In South Africa, President Jacob Zuma’s grip on power is hanging in the balance ahead of a court ruling, while concerns are deepening over a military revolt in the Ivory Coast just weeks before a possible debt sale.
Elsewhere, Mexico’s central bank may end its tightening cycle as policy makers meet to decide interest rates.
Turkey
The lira was the biggest decliner in emerging markets last week, dropping 0.8 percent versus the dollar, even as the MSCI Emerging Market Currency Index clocked up a second consecutive weekly advance.
The slide came as U.S. President Donald Trump approved the arming of Kurdish militants in Syria, despite the objections of the Turkish government.

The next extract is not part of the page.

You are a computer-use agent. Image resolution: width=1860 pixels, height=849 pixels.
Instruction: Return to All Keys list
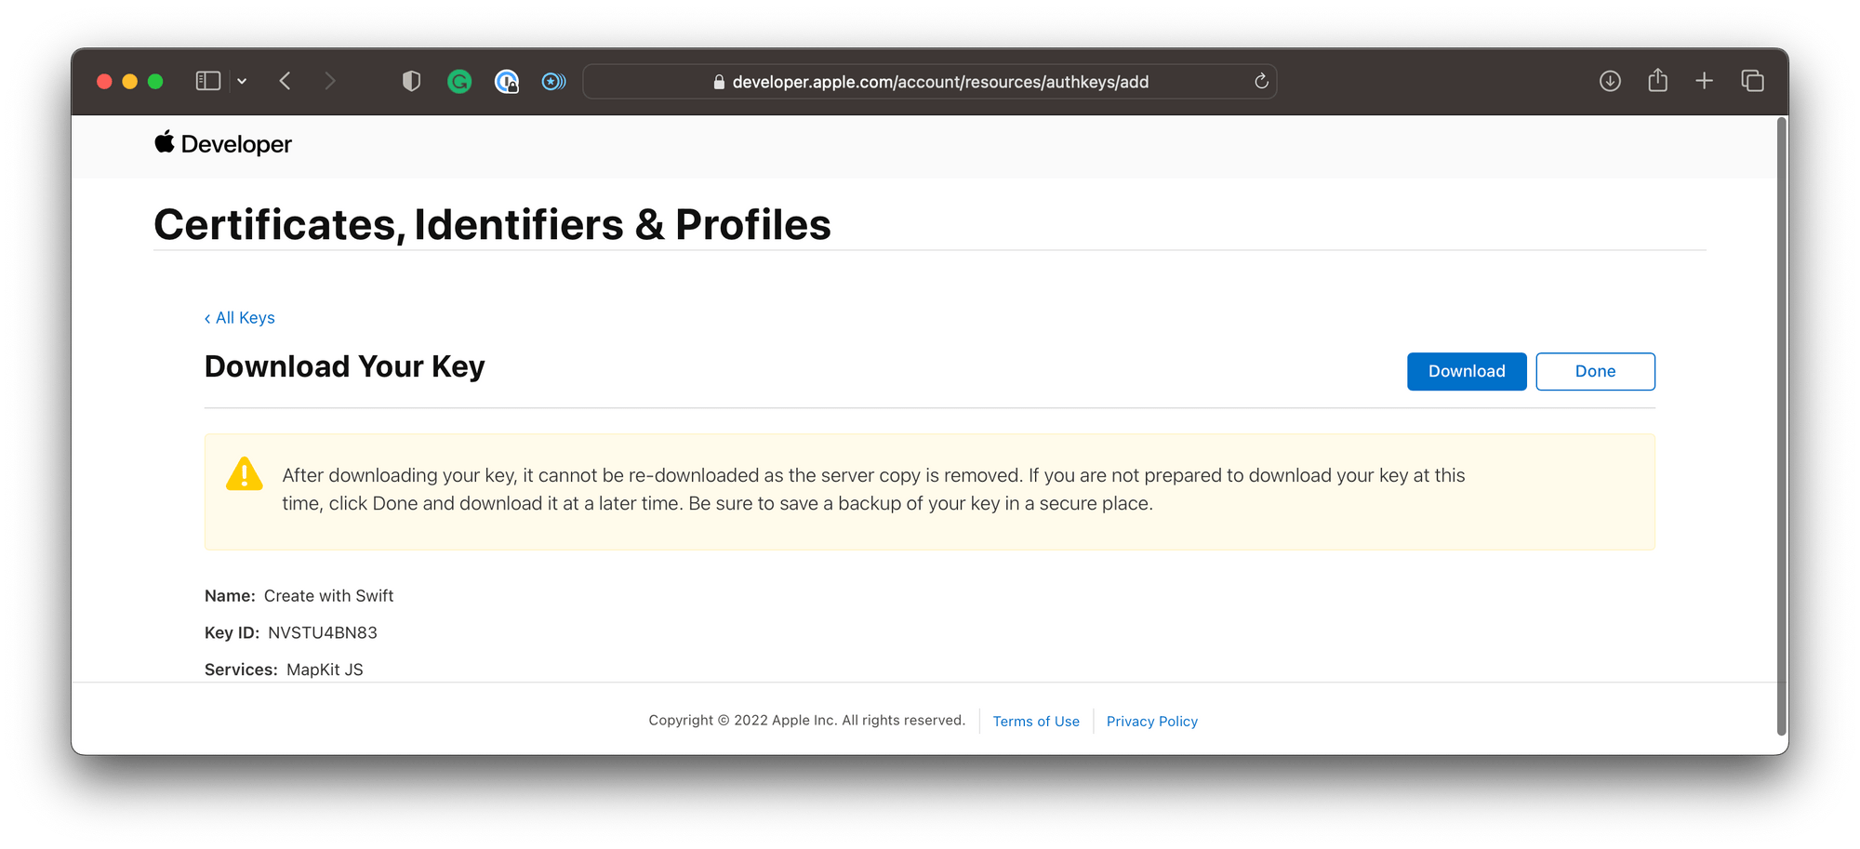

President Erdogan is scheduled to meet Trump on Tuesday in Washington, putting traders on alert for signs of tension between the two leaders.
South Africa
President Zuma’s political future may hinge on a ruling by the nation’s top court on Monday on whether to force parliament to hold a secret vote on an opposition motion of no confidence in his leadership.
Although displeasure with Zuma has intensified, the African National Congress’s leadership has rebuffed all opposition-led attempts to remove him. The political wrangling has pared the rand’s advance this year to 2.8 percent from as much as 12 percent.
Mexico
Mexican policy makers are forecast to keep the nation’s overnight interest unchanged at 6.5 percent on Thursday. It would be the first time since August that they hold borrowing costs. The central bank has more than doubled the rate since the end of 2015.

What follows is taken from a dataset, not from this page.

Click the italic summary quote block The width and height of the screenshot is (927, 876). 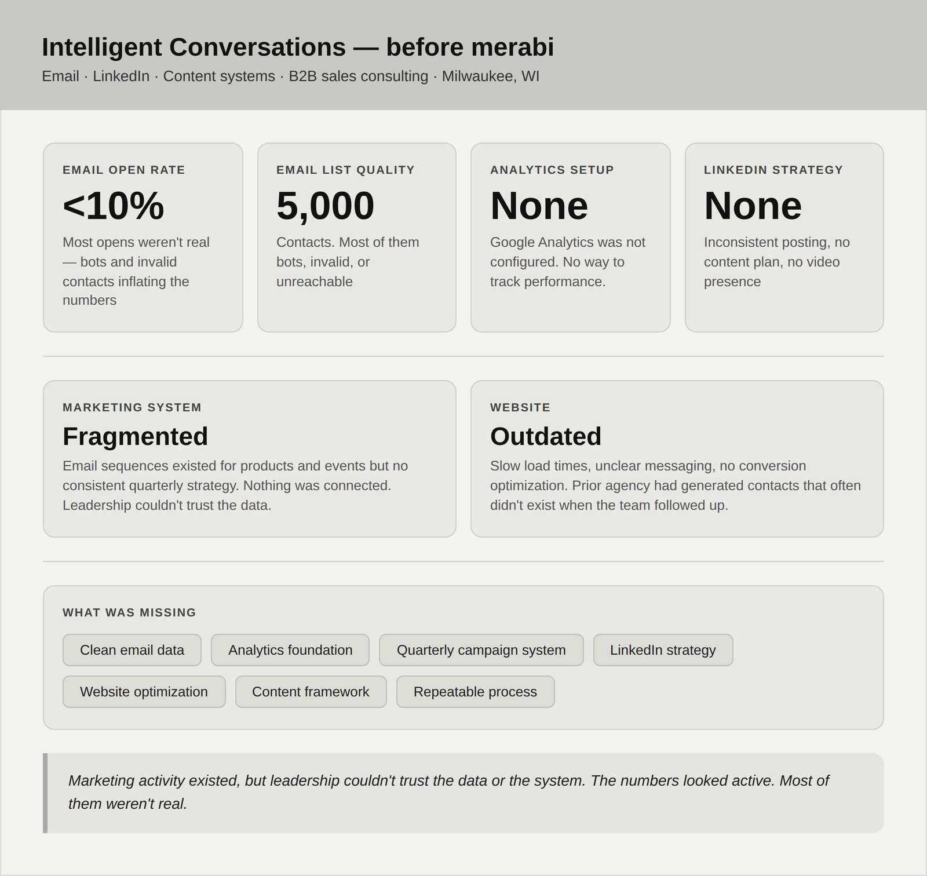464,793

The peso has strengthened 10 percent this year, beating its nearest emerging-market peer by more than a percentage point. Its three-month implied volatility declined to 12 percent on Friday, the lowest level since August, while Commodity Futures Trading Commission data show bullish bets on the currency have surged to the highest level since July 2014.
Ivory Coast
A military revolt over pay in Ivory Coast entered a third day on Sunday, just as the nation readies an international bond sale. Unrest in cities such as Bouake, the country’s second-largest, and other parts of the West African nation began even after President Alassane Ouattara on Thursday said the government reached a settlement with troops that organized a mutiny in January.
Read More: Ivory Coast Unrest Continues as Rebel Soldiers Snub Warning
The revolt spurred the biggest weekly gain in cocoa futures in more than five years on concern that supply from the world’s top producer and exporter may be disrupted.